**WHAT THE EXERCISE ASKS:**
Copy, exactly and without additions, every line in the records below from the one holding "ریمیکس (36, 17)" through the one holding "آرش احسانی (67, 2008)", both ends included.
[Opening SOURCE MATERIAL section]
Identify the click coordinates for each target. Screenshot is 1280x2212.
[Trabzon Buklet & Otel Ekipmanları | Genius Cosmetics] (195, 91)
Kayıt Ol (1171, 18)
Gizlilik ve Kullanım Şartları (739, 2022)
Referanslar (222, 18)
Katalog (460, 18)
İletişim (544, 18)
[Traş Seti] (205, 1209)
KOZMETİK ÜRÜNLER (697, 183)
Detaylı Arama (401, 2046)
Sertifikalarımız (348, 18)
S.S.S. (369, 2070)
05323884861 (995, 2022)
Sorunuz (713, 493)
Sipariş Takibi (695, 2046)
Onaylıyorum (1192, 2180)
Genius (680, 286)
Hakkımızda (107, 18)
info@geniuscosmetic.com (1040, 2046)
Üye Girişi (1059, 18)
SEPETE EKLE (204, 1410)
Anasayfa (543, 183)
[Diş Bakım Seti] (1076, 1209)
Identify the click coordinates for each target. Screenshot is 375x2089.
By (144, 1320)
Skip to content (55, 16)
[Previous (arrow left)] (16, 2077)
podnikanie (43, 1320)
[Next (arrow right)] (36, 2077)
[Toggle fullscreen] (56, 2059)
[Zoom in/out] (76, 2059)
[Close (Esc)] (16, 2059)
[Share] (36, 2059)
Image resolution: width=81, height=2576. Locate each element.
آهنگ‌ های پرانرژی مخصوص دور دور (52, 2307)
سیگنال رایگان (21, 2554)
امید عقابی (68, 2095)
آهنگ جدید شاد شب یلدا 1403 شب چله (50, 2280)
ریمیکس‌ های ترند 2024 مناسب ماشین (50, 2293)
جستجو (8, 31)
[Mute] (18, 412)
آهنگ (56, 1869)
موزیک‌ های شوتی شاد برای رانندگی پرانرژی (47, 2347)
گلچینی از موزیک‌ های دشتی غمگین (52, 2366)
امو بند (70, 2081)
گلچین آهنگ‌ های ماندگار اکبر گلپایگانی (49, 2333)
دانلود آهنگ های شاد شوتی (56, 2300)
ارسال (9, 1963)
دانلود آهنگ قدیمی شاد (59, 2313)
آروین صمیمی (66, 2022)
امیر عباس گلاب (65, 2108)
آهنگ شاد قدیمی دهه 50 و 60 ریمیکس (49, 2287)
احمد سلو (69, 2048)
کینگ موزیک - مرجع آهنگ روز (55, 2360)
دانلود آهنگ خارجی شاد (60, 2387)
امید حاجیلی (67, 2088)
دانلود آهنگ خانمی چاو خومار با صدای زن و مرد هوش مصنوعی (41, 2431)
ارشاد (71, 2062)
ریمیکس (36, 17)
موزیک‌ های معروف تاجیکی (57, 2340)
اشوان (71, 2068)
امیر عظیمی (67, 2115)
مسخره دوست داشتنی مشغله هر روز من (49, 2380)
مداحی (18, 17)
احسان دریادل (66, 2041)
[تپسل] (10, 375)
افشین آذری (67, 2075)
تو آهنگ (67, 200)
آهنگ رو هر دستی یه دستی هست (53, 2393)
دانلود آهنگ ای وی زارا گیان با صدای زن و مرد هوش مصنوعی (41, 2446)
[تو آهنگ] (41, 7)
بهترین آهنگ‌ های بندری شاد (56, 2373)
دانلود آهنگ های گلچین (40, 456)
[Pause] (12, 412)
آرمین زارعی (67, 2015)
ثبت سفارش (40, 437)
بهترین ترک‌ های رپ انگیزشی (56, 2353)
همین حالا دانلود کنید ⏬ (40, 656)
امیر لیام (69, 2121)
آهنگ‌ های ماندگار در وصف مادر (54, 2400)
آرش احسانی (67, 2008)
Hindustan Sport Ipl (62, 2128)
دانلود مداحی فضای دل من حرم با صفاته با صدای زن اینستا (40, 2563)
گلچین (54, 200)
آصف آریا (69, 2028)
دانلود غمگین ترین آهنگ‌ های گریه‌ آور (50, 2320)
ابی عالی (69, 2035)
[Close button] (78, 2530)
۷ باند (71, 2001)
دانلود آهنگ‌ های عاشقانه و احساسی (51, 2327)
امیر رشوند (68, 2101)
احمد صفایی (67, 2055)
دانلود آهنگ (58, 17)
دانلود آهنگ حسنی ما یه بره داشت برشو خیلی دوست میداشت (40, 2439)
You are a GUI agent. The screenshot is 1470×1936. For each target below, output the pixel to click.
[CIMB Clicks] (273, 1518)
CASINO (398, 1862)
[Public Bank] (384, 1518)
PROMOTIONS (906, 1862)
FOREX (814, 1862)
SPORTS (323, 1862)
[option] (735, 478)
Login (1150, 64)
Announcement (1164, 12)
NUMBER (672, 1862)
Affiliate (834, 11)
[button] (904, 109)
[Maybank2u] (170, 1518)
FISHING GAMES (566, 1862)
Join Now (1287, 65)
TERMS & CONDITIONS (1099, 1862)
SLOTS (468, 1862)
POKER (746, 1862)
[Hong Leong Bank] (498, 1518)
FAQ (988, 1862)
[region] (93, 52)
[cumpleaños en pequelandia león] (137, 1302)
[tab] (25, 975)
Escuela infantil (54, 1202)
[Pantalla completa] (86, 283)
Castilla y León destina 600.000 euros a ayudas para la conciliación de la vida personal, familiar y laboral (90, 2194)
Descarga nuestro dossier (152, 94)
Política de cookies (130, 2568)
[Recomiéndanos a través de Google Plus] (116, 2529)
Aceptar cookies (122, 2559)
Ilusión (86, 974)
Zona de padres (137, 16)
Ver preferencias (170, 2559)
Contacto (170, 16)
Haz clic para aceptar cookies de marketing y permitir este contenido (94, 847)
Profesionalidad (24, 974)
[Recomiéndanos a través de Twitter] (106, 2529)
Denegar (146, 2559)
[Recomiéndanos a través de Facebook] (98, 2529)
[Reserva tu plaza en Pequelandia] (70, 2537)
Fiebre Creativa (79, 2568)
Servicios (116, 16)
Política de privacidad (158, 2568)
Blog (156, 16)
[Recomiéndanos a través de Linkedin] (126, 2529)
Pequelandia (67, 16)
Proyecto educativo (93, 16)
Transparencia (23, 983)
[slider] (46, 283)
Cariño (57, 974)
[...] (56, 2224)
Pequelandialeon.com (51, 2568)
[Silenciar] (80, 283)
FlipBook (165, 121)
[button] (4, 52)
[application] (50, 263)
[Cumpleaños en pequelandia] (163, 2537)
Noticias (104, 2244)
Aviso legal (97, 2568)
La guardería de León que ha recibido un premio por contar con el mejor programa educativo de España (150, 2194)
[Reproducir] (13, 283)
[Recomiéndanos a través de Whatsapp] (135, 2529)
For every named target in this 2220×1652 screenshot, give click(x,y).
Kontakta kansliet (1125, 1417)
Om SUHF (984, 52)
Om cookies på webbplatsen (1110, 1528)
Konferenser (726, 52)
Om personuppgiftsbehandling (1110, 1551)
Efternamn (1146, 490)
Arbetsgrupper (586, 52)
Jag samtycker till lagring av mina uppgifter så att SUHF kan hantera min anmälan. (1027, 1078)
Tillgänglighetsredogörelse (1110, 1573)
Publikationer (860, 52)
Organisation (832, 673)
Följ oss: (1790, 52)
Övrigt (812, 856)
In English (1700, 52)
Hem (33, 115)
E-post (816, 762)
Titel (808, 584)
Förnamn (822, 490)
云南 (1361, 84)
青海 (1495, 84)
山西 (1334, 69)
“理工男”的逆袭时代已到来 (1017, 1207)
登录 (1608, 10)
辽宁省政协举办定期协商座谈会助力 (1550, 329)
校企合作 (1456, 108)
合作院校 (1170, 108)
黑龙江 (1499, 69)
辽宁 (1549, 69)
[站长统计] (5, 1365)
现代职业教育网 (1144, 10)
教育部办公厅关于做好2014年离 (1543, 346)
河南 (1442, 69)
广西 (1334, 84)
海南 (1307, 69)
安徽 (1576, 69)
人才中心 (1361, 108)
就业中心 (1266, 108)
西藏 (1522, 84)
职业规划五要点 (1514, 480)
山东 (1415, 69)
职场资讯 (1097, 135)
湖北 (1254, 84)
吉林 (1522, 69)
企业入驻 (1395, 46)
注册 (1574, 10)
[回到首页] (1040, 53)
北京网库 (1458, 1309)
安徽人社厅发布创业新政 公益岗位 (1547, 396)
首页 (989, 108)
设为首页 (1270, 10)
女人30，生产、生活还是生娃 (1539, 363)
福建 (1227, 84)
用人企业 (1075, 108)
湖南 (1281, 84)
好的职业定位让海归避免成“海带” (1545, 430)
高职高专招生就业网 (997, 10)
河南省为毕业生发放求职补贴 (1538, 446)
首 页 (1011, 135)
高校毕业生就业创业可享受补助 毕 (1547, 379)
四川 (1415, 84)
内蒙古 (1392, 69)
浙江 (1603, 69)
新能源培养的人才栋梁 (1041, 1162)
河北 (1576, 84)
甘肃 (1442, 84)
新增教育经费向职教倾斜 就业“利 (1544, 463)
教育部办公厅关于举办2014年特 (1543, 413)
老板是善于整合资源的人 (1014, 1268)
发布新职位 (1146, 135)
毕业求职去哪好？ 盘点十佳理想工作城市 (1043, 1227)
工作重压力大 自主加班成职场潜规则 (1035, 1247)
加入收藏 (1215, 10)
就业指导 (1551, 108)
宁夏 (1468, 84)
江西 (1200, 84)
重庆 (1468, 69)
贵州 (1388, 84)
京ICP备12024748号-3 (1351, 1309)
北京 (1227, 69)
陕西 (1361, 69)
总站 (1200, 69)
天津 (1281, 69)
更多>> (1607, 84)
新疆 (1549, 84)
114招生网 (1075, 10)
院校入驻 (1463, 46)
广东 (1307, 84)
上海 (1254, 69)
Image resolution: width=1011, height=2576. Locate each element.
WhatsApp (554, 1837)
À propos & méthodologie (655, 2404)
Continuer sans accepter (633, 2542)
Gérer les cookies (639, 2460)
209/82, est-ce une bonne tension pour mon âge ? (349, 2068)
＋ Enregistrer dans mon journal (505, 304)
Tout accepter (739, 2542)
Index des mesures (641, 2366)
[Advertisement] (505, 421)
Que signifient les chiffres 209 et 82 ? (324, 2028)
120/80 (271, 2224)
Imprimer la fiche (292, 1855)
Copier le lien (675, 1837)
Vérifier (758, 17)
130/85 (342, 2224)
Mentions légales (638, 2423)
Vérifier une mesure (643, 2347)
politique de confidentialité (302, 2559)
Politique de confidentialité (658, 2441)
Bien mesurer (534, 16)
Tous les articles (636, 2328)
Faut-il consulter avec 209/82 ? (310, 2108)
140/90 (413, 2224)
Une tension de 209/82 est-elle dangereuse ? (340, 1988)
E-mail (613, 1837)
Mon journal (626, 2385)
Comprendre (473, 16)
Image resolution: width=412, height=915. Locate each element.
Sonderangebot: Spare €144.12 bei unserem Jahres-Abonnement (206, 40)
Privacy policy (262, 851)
[Closing SOURCE MATERIAL section]
**RESPONSE TO THE EXERCISE:**
ریمیکس (36, 17)
موزیک‌ های معروف تاجیکی (57, 2340)
اشوان (71, 2068)
امیر عظیمی (67, 2115)
مسخره دوست داشتنی مشغله هر روز من (49, 2380)
مداحی (18, 17)
احسان دریادل (66, 2041)
[تپسل] (10, 375)
افشین آذری (67, 2075)
تو آهنگ (67, 200)
آهنگ رو هر دستی یه دستی هست (53, 2393)
دانلود آهنگ ای وی زارا گیان با صدای زن و مرد هوش مصنوعی (41, 2446)
[تو آهنگ] (41, 7)
بهترین آهنگ‌ های بندری شاد (56, 2373)
دانلود آهنگ های گلچین (40, 456)
[Pause] (12, 412)
آرمین زارعی (67, 2015)
ثبت سفارش (40, 437)
بهترین ترک‌ های رپ انگیزشی (56, 2353)
همین حالا دانلود کنید ⏬ (40, 656)
امیر لیام (69, 2121)
آهنگ‌ های ماندگار در وصف مادر (54, 2400)
آرش احسانی (67, 2008)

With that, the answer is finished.